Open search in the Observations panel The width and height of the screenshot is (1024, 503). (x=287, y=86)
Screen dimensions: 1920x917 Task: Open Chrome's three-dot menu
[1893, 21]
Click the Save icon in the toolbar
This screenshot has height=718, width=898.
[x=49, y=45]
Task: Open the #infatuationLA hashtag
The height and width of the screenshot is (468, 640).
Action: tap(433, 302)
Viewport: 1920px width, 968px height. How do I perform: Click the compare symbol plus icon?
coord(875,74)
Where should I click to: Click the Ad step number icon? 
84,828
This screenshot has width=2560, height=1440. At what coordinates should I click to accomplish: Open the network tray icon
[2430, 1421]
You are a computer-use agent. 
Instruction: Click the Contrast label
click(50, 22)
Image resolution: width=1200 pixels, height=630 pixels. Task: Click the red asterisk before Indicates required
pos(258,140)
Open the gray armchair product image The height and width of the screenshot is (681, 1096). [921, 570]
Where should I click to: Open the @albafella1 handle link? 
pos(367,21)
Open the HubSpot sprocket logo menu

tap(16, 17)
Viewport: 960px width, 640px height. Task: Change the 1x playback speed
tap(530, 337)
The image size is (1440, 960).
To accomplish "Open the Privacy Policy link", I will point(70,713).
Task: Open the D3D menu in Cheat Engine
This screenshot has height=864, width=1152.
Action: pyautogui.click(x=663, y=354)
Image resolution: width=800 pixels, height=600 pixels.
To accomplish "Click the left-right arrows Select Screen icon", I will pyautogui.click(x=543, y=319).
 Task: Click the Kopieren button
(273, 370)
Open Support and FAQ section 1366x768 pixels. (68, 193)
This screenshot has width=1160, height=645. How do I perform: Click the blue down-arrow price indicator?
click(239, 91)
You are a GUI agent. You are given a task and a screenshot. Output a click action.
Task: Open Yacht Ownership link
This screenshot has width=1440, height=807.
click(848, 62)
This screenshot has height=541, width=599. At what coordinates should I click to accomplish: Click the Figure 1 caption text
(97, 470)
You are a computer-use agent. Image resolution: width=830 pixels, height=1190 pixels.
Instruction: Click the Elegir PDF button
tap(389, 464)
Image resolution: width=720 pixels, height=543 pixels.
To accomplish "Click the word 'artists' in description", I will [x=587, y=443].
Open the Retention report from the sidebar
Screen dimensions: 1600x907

..............................

Gib die Zeilen der Datensätze oben von der Zeile mit "Open the gray" bis einschließlich der Zeile mit "I will point(70,713)." als nummerierte Liste aus. Leerzeilen werden dabei ausgelassen.

> Endergebnis:
1. Open the gray armchair product image The height and width of the screenshot is (681, 1096). [921, 570]
2. Where should I click to: Open the @albafella1 handle link? 
3. pos(367,21)
4. Open the HubSpot sprocket logo menu
5. tap(16, 17)
6. Viewport: 960px width, 640px height. Task: Change the 1x playback speed
7. tap(530, 337)
8. The image size is (1440, 960).
9. To accomplish "Open the Privacy Policy link", I will point(70,713).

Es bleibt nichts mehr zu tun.